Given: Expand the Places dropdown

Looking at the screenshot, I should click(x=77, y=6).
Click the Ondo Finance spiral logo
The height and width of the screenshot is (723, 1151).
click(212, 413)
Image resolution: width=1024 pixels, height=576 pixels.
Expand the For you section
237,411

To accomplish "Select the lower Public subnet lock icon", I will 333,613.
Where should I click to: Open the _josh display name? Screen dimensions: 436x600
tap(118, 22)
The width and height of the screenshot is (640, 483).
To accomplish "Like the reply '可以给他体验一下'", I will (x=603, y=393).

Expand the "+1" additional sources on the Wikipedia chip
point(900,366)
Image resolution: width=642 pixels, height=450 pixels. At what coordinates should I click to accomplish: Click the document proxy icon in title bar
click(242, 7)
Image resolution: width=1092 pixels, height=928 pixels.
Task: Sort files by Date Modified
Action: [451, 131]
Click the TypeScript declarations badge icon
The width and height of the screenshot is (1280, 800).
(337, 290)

• • •

Exercise directions — Find the word "will" in the entries above. Copy every line that has it.

Task output —
To accomplish "Select the lower Public subnet lock icon", I will 333,613.
To accomplish "Like the reply '可以给他体验一下'", I will (x=603, y=393).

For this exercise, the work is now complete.